start Document excerpt

This new trend has a name: "corporate venturing". There are two ways it works. The first is to get your employees to come up with great ideas for new businesses and then set up the best ones as new units, or new companies, with funding. The second is for corporates to start acting as venture capitalists, taking non-majority stakes in companies that look as if they might be future winners. Or both.

The best-known proponent of corporate venturing in New Zealand is Carter Holt Harvey, which has set up a $15 million New Ventures fund for venture capital investing. The biggest part of that fund is likely to be spent through its "i2B" (ideas to business) programme, launched on July 10, where employees are asked to come up with entrepreneurial ideas for potential development. Consultancy firm McKinsey said CHH would be doing well by international standards if they got a couple of hundred ideas from their 11,000-strong workforce. Instead, they received more than 500 ideas in the first eight weeks. CHH whittled these down to 16 ideas that have reached business plan stage, of which between three and five are likely to go through to development. Some may be set up as internal CHH divisions; others could end up as separate companies with the entrepreneurial employee and CHH both taking an equity stake.

CHH chief executive Chris Liddell says the rationale for New Ventures/i2B is one-third financial ("In less than five years, new ventures are going to add hundreds of millions of dollars to the value of this company") but two-thirds cultural. The process of whittling the ideas down has involved employees doing two-day workshops to develop business cases and being teamed up with senior managers as coaches. As the selection process drew to a close at the end of last year, some employees were working full-time on their business plans. All these people (including the senior managers) now have invaluable experience in what being an entrepreneur is all about, says Liddell, who believes the programme will help him create "a big, successful company with an entrepreneurial culture".


Unstuffing the culture

Isn't this all a bit risky? Tying up employees and management isn't cheap, and there's a risk of any ideas that are chosen falling over. Liddell believes the biggest risk for his company is in not going down the corporate venturing path. "If we put our heads in the sand and pretend that carrying on as we have been is enough to succeed, we will be disappointed. Corporate venturing is a key to adding value to our company ... We have a wealth of intellectual property and entrepreneurial potential in our people. When we unleash that, we will transform this company. It is going to be very exciting - and very profitable."

end Document excerpt

[The problem]: Continue the article on corporate venturing at Carter Holt Harvey, starting after its final sentence.

start Entries shown

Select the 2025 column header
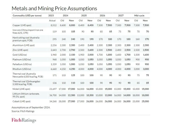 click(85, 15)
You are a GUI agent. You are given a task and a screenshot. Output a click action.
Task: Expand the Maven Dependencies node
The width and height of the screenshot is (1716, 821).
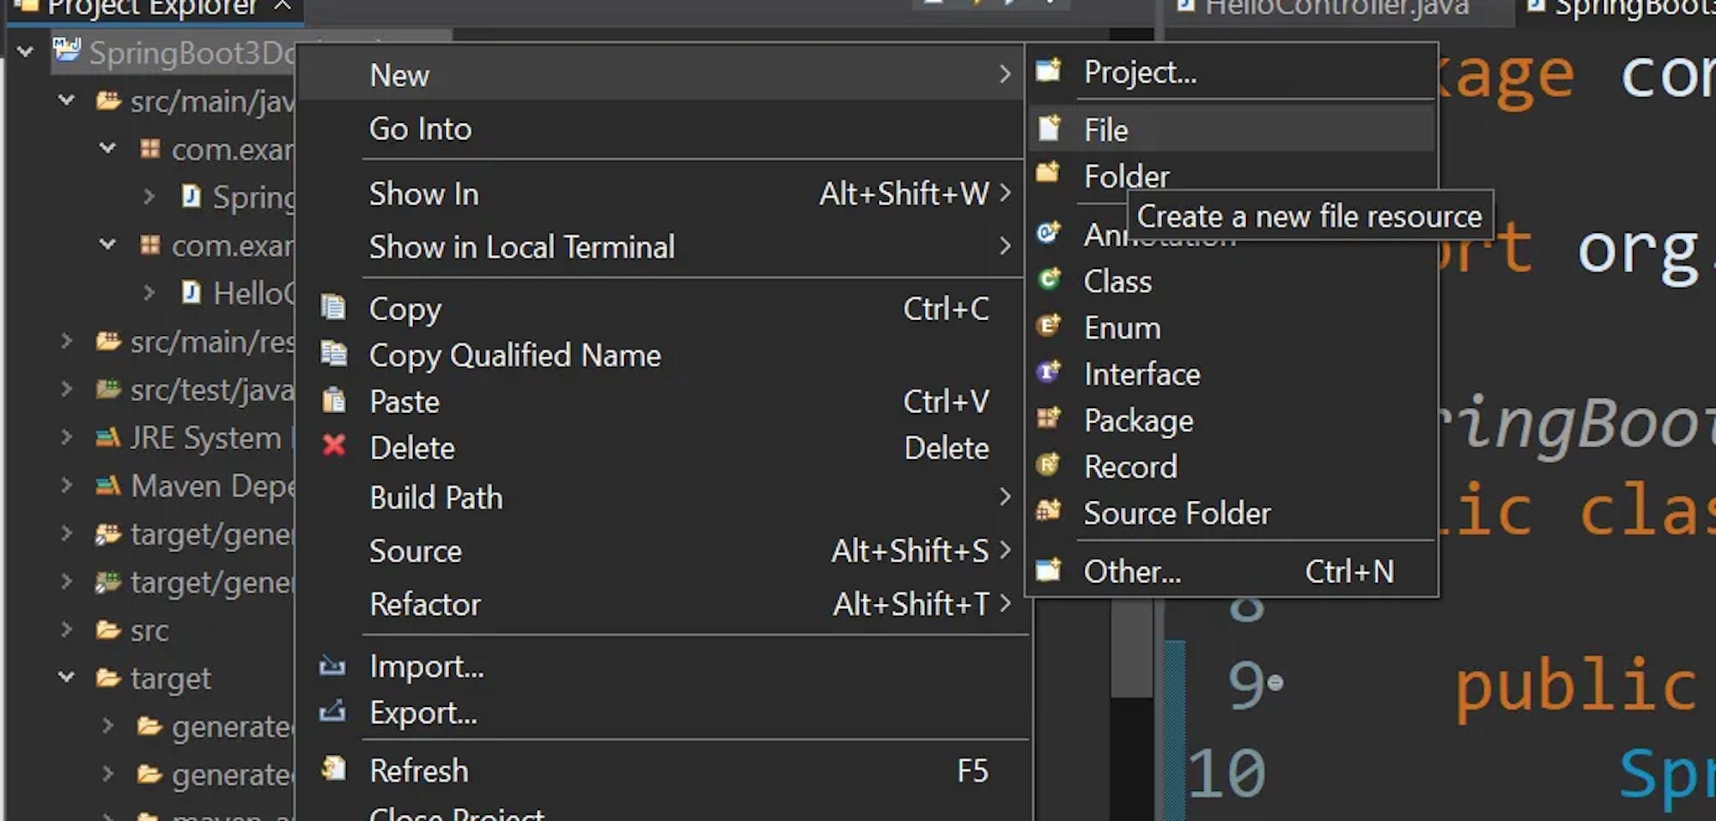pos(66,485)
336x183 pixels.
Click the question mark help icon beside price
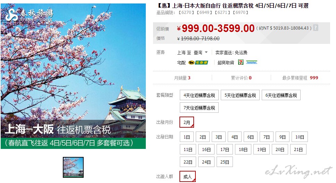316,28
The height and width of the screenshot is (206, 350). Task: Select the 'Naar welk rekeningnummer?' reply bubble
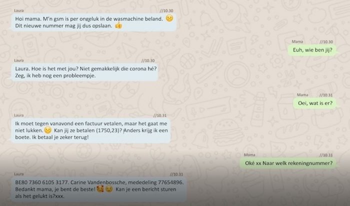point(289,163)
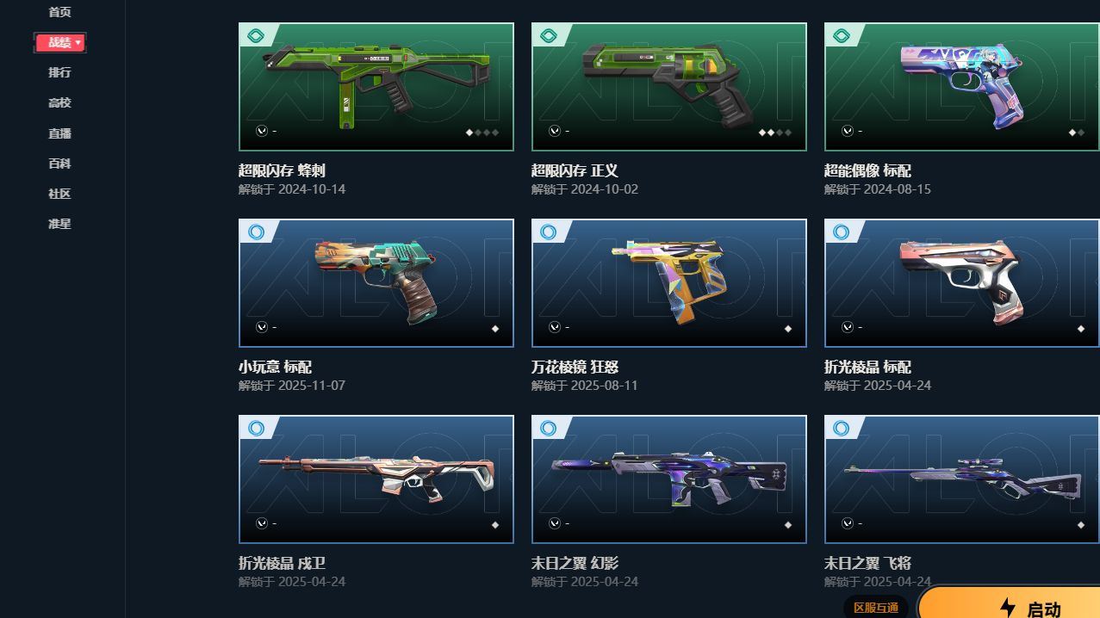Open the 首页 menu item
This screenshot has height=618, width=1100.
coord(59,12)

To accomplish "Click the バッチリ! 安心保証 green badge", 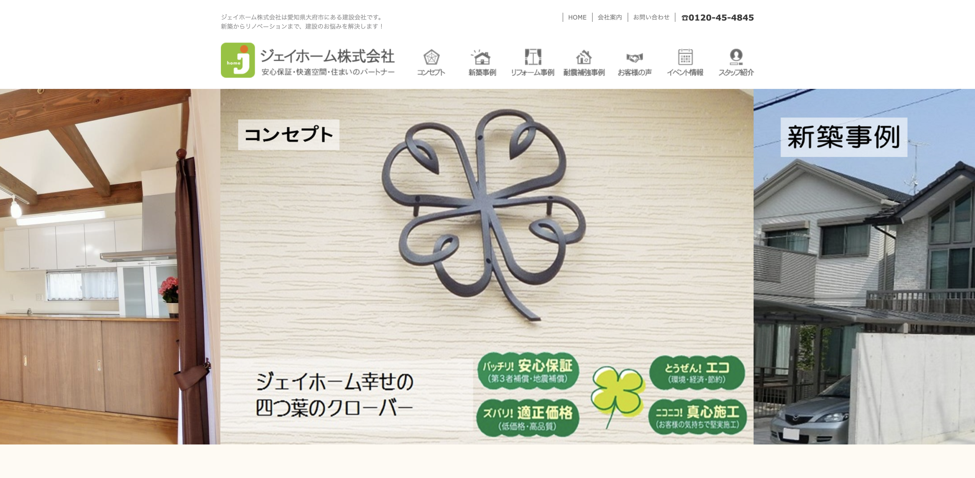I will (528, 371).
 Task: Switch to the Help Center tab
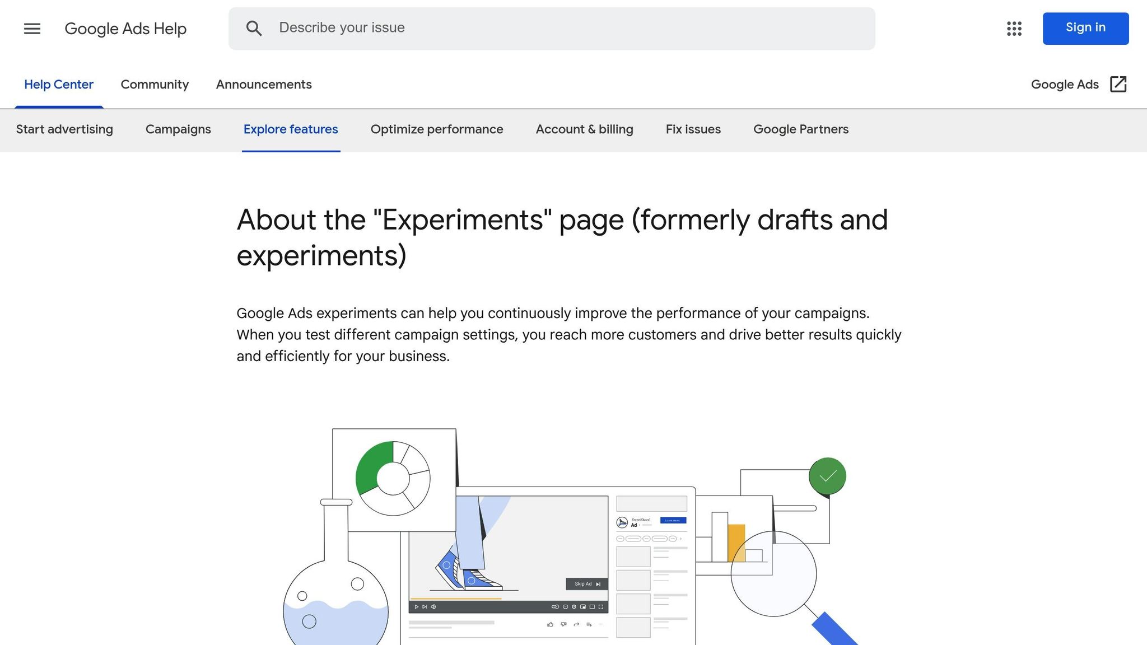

end Entries shown

[Answer to the problem]:
Remember, Finnish cellphone company Nokia used to be a pulp and paper company too.

Fletcher Challenge has also entered the corporate venturing fray recently - one of the outcomes of company restructuring in the second half of 2000 was setting up Rubicon, a "business developer".

"Rubicon will be an ongoing, active business, with a defined strategy to commercialise new technologies that have the potential to capture high-growth, high-margin opportunities in emerging industries," Fletcher Challenge chairman Roderick Deane said at the launch.

US chip-maker Intel is a prime example of the giant corporate-meets-venture capitalist side of corporate venturing. Having carved out its market position on its ability to innovate internally, Intel is now a major external investor in technology start-ups. In the third quarter of 2000 alone, Intel invested $US166 million in 33 venture capital-type deals. The company is in the venture capital business for both financial and strategic reasons, executives say. First, it can leverage off a large and growing set of relationships around industries in which it has an interest. Second, the more relationships it has, the more valuable the intellectual property it has access to, across the network it is creating. There are three possible outcomes for any successful company that emerges from the scheme: it could become part of the Intel group in the future; it could deal with the company in other ways, as a supplier, partner or customer; or it could be sold off at a profit.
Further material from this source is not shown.